The Core

Why We Are Here => Hardware & Technology => Topic started by: ukgimp on April 14, 2011, 04:17:33 PM

Title: Designing Data Intensive Applications
Post by: ukgimp on April 14, 2011, 04:17:33 PM
I have the seed of an idea, I would like to make sure it scales.

I could be looking at millions of members, each with profiles, that feed out into various outlets (FB Twitter etc)

Is there a best practice or a way of calculating the best dev platform. Whilst it wont be instant, it could get that way with a year or two, so I have to forward think.

I like php/mysql, but will that scale, has anyone studied large scale LAMP web projects that can handle this sort of work.

I think it could be conservative on 4M feeds out per day, or they could be grouped to about 100K.

Any pointers appreciated.

Cheers

Rich



Title: Re: Designing Data Intensive Applications
Post by: PaulH on April 14, 2011, 04:48:04 PM
Facebook was LAMP for a long time - but all their cash went on servers.

Think they way forward is the cloud. Will be moving a lot of our stuff to cloud computing.

Know of, but never tried "NoSQL"
http://en.wikipedia.org/wiki/NoSQL_(concept)
Quote
Real-world NoSQL deployments include Digg's 3 TB for green badges (markers that indicate stories upvoted by others in a social network),[8] Facebook's 50 TB for inbox search, and eBay's 2 PB overall data.

Restrict usage while you scale - makes it more selective and creates demand, but crucially it allows you to grow at own pace and not lose everything due to some massive outage - been reading too many books :)
Title: Re: Designing Data Intensive Applications
Post by: BoL on April 14, 2011, 05:38:50 PM
I think the problem people with with MySQL is that they don't optimize it for their needs, or don't design the table structure 'a better way'.

Changing key_buffer for MyISAM and innodb_buffer_pool for InnoDB can result in huge performance gains as data is left in memory and doesn't touch the disk.

QuoteFacebook was LAMP for a long time

I saw a video that talked about how they optimize MySQL and what tracking tools they use to spot problems and bottlenecks ... and how they kill slow queries.
Title: Re: Designing Data Intensive Applications
Post by: ukgimp on April 14, 2011, 05:54:34 PM
http://highscalability.com/blog/2010/11/4/facebook-at-13-million-queries-per-second-recommends-minimiz.html

Looks like good design and a steady mean response time can win the day
Title: Re: Designing Data Intensive Applications
Post by: Torben on April 14, 2011, 08:20:45 PM
PHP is good enough for Facebook so it's probably good enough for you

>Do NOT build a scaleable system for the future at the cost of getting the system up and running.
PHP is a great choice because you can start simple and then grow in to a more advanced soltion.

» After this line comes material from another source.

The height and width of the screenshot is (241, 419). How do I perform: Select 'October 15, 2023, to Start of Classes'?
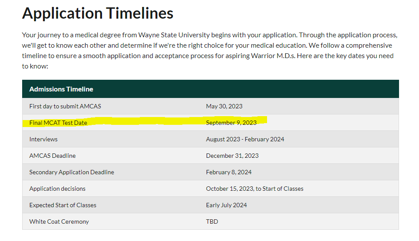(x=254, y=189)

An inexperienced programmer can get the worst out of any programming language. In fact the biggest problem with PHP is that there is much bad code out there.

Make sure you get an experienced PHP programmer from the start.

NoSQL is the new black - for the right job that is. It depends entirely on your application.

Title: Re: Designing Data Intensive Applications
Post by: inbound on April 15, 2011, 03:46:20 AM
Although these books won't give you an definitive answer for your application - they do give you a good grounding on what to think of before you start:

The following 2 books are a good start when thinking of the challenges the back end may throw up:

High Performance MySQL - O'Reilly
Building Scalable Web Sites - O'Reilly

Don't forget the front end:

High Performance Web Sites - O'Reilly
Even Faster Web Sites - O'Reilly

Then there's the OS, CentOS is great if you want a RHEL clone:

Foundations of CentOS Linux - Apress
The definitive Guide to CentOS - Apress

Finally, Apache can be tweaked in many ways:

The 4 books from the Apache Software Foundation

That's about 3,000 pages! The way I use books is to skim them for interesting sections, then read further to find out things I should research further, although you could probably find all that info elsewhere a good set of books can save you a lot of time. There are loads of things that I would have missed if I was just using the web to research stuff.

Very important:

I would caution you about using cloud services when you are concerned about extreme performance - there are many hardware tweaks that will not be available to you if you use a cloud environment (the most obvious of those being the ability to utilise enterprise level Solid State Storage in a physical server - something that cloud servers don't have currently).

I would highly recommend looking at the advantages that decent Solid State Storage can offer (although consumer SSD products can be used creatively to get around the - reducing - issues around write latency/wearout).